Jianhua Ye, Fengzhang Luo, Jing Cao, Li Yang

Author Affiliations +

Proceedings Volume 12260, International Conference on Computer Application and Information Security (ICCAIS 2021); 1226010 (2022) https://doi.org/10.1117/12.2637374
Event: International Conference on Computer Application and Information Security (ICCAIS 2021), 2021, Wuhan, China

Abstract

The load of user level integrated energy system changes rapidly and it is difficult to predict accurately. Therefore, a day ahead load forecasting method of integrated energy system based on multi-model combination was proposed. Firstly, the long short-term memory (LSTM) network model, convolutional neural network (CNN) model and harmony search (HS) optimized light gradient boosting machine (LightGBM) model were established. Then, the inverse root mean square error method (IRMSE) was used to combine the forecasting results of the three models to obtain the final forecasting value. The effectiveness of the proposed method was verified by the actual data of an integrated energy system. The results show that the proposed method is superior to the single prediction model and the simple average combination model, and has the best prediction accuracy for electric, cooling and heat loads.

1. INTRODUCTION

Integrated energy system (IES) can diversify energy supply, effectively improve the comprehensive utilization efficiency of all kinds of energy, and play a positive role in environmental protection. Load forecasting is the premise to ensure the reliable and economic operation of energy system. There is a certain coupling relationship between multi-energy loads in IES, and the user level loads of IES change frequently. Consequently higher requirements are put forward for IES multienergy load forecasting (MELF).

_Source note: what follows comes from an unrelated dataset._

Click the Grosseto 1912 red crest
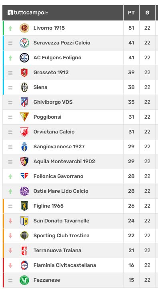The height and width of the screenshot is (291, 158). coord(24,73)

With the acceleration of energy transformation process, the research on MELF is gradually increasing. At present, the research of MELF mainly belongs to deterministic forecasting, which can be divided into two categories according to the number of forecasting models used. The first category is single model prediction. This kind of method usually uses Copula theory¹, Pearson coefficient², grey correlation analysis³ and other methods for correlation analysis, extracts the influencing factors with great correlation with MELF. These factors construct the original feature set of forecasting models. On this basis, convolutional neural network (CNN)², encoder-decoder model based on long short-term memory (LSTM) network⁴, gated recurrent unit (GRU)⁵ are utilized to further extract features. Traditional machine learning algorithms widely used in power load forecasting are also used in MELF, such as generalized regression neural network², support vector regression (SVR)², gradient boosting decision tree (GBDT)⁴, extreme learning machine (ELM)⁵, least square support vector machine (LSSVM)⁶. In recent years, deep learning has been more and more applied in MELF with its good learning performance and generalization ability, including deep belief network (DBN)⁷, LSTM network⁸. The second category is the combined forecasting method. These methods mostly use decomposition algorithms, such as wavelet packet⁹ and quadratic mode decomposition¹⁰, to decompose multi-energy loads of IES into different components. Then different methods, such as recurrent neural network (RNN)9, deep bidirectional LSTM (DBiLSTM) network and multiple linear regression (MLR)¹⁰, are adopted to predict components respectively.

To sum up, considerable achievements have been made in the research of MELF, in which the prediction accuracy of combined forecasting model is generally higher than that of single forecasting model. Light gradient boosting machine (LightGBM) has good performance in power load forecasting¹¹. Therefore, this paper constructs a weighted combination forecasting method with LSTM network, CNN model and LightGBM model optimized by harmony search (HS)¹². Different features composed of load data, meteorological information and calendar information are input into these models. The weight coefficients are determined by inverse root mean square error (IRMSE), and the weighted combination of the predicted loads of the three models is the final MELF values. The experimental results show that the presented model is better than the single models and surpasses the simple average combination model.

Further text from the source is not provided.